At some point in the future we might get a conflict caused by $x_2$ , resulting in a trail of just $[\neg x_2]$ . If we continue the search it’s likely that we’ll make the decisions $\neg b$ and $\neg c$ again:

$[\neg x_2, \ldots], [\neg b, \ldots], [\neg c, \ldots]$

We already know that $\neg b$ and $\neg c$ imply $a$ , but during backtracking all the way to the top, the algorithm forgot about that. Instead it will have to try $\neg a$ first to realize that this leads to a conflict.

To avoid this, a new clause is added to the formula after every conflict. This is called conflict driven clause learning. That clause must be implied by the formula and should stop the algorithm from repeatedly making the same decisions. The added clause is also important to maintain our implication graph after backtracking. The way the implication graph is implemented, a clause that is unit under the partial assignment is required for each propagated literal. In the example, without learning a clause, there is no clause that justifies assigning $a$ after backtracking from $\neg a$ .

One way to add such a learned clause would be to add a clause consisting of the negation of all involved decisions. This would be $C = b \vee c \vee a$ in the example. This clause then propagates $a$ after backtracking the initial conflict as well as after repeating the decisions $\neg b$ and $\neg c$ at a later point. Such a clause $C$ is implied by the formula $F$ , as the conflict means that $F \wedge \neg C = \bot$ which is equivalent to $F \to C$ .

First Unique Implication Point

In practice there is a way to learn a better clause than the one blocking the involved decisions. We can learn any clause that is implied by the formula and causes unit propagation to assign the negation of the last involved decision given the other involved decisions.

Such a clause can be found by starting with the conflict clauses literals and successively replacing a literal with the negation of the reason it was assigned false. Such a replacement maintains the fact that assigning all literals of the clause causes a conflict. An alternative justification for this process is that it is equivalent to a resolution of the current clause with the reason clause of an assignment falsifying a literal in the current clause.

This doesn’t specify in which order the literals should be resolved (replaced by their reason) and when to stop. It also doesn’t ensure that the clause is compatible with non-chronological backtracking. To make it compatible with backtracking we need to ensure that there is only one literal of the current decision level left in the clause. This causes the clause to become unit after backtracking. Such a single literal is called unique implication point or UIP. To find a clause that includes a UIP we can simply count the number of literals in the conflicting decision level and stop the resolution at any point where there is only one left.

There still might be multiple possible clauses with a UIP and we still don’t know in what order to resolve literals.
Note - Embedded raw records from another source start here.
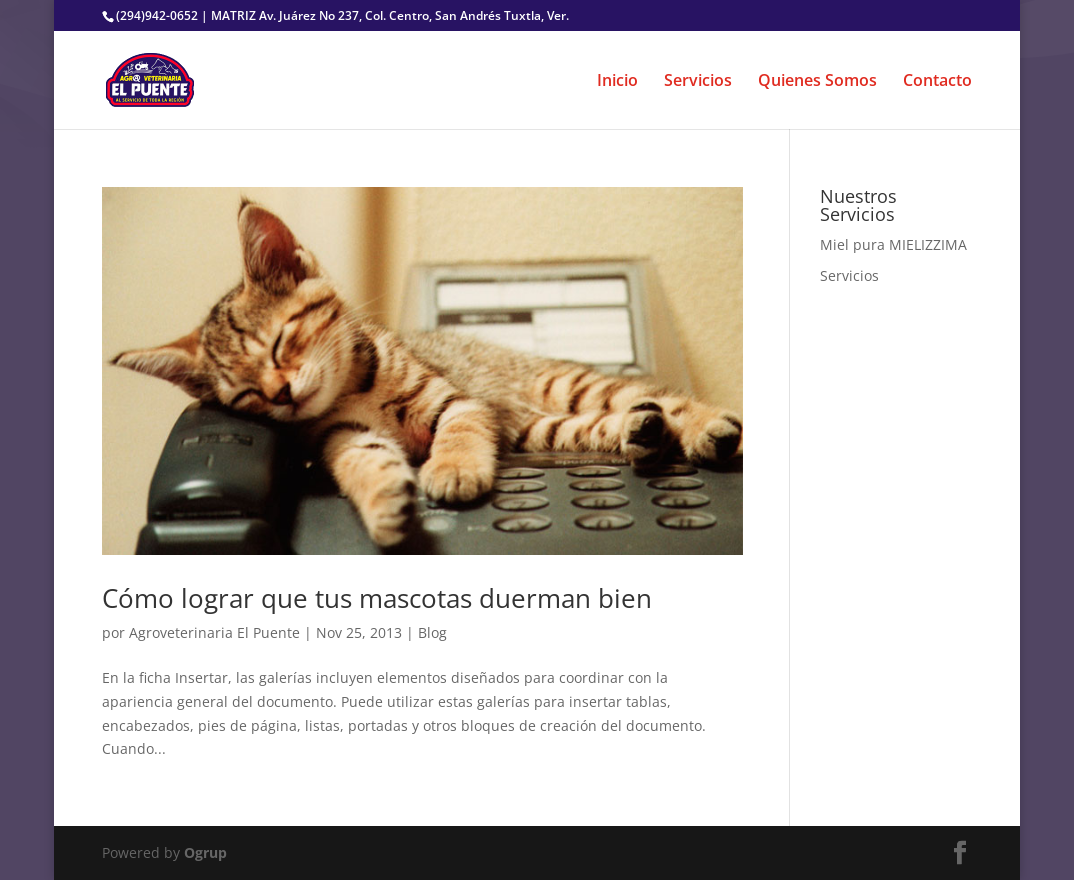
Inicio (617, 82)
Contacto (937, 82)
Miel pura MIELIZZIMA (893, 244)
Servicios (698, 82)
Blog (432, 632)
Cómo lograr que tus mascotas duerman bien (377, 598)
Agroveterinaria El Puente (214, 632)
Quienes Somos (817, 82)
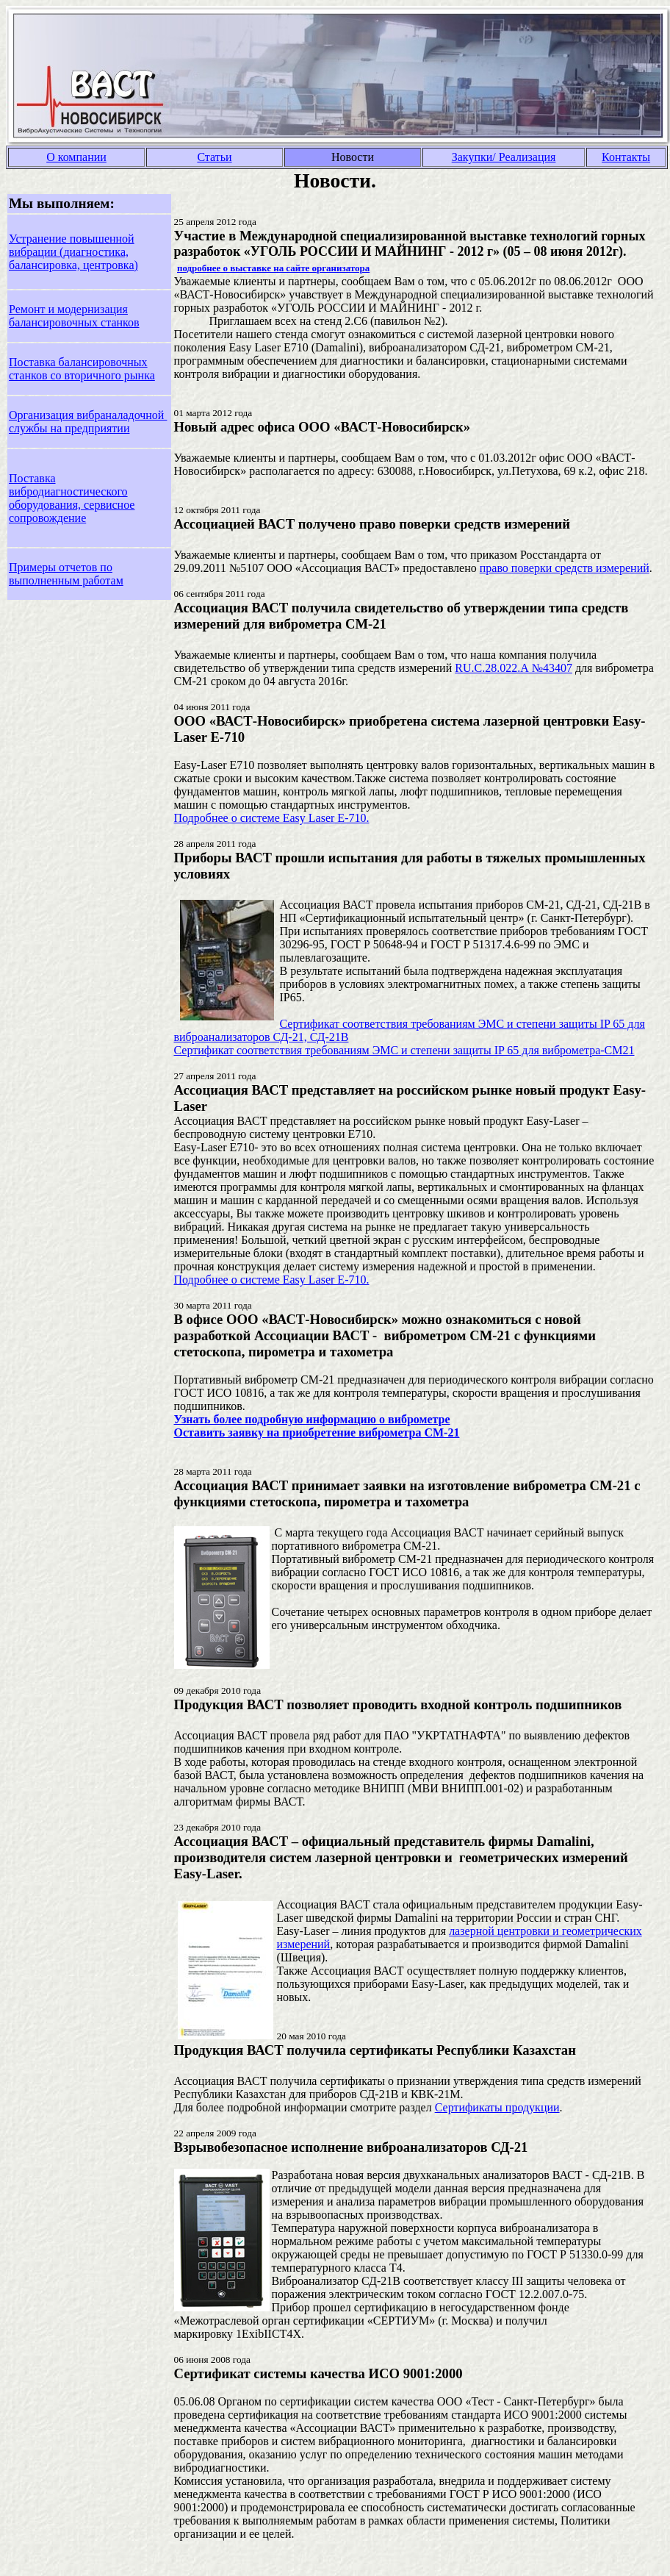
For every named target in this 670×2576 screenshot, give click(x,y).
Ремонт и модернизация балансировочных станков (74, 316)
A useful heuristic observation here is that each resolution step reduces the set of assignments that could cause the learned clause to propagate. When we replace a literal by the reason it was propagated, we block only that reason, while there might be multiple possible ways for that literal to get propagated. This isn’t an exact argument, but gives an intuition that matches what I’ve seen in practice.

To find a UIP containing clause that still blocks as much as possible, we stop as soon as we get a UIP. To only do resolving that will get us closer to a UIP, we resolve the literals in the reverse order they were assigned. This finds the first possible UIP, and thus is called 1-UIP. This means we will only resolve literals of the conflicting decision level. The target level for non-chronological backtracking then is the highest level among the literals apart from the UIP.

Using the reverse-chronological order for resolution means we can walk backwards over the trail. We start with the conflict clause and for each literal in the trail we check if the literal is in the clause. If it is, we replace it with its reason. As soon as there is only one literal of the current decision level left, we are done. The implementation uses a bitmap to store which literals of the current decision level are currently present. Whenever a literal of another decision level is reached it is directly added to the learned clause, as we will not resolve it.

API and Command Line Interface

Together with a dummy branching heuristic that always chooses the first unassigned literal, this gives a working SAT solver. To make it usable I also added a public API and a simple command line interface. To try the current master you can install it from github (replacing any previous version) by running

cargo install --force --git https://github.com/jix/varisat
varisat some_input_formula.cnf

This already includes stuff I’ll describe in a future post.

What’s Next

A working SAT solver doesn’t mean it’s a SAT solver you’d want to use yet. The dummy branching heuristic is very bad for performance and learning more and more clauses causes unit propagation to become slower and slower. In the next post I’ll go over what’s missing to make it as fast as varisat 0.1 was.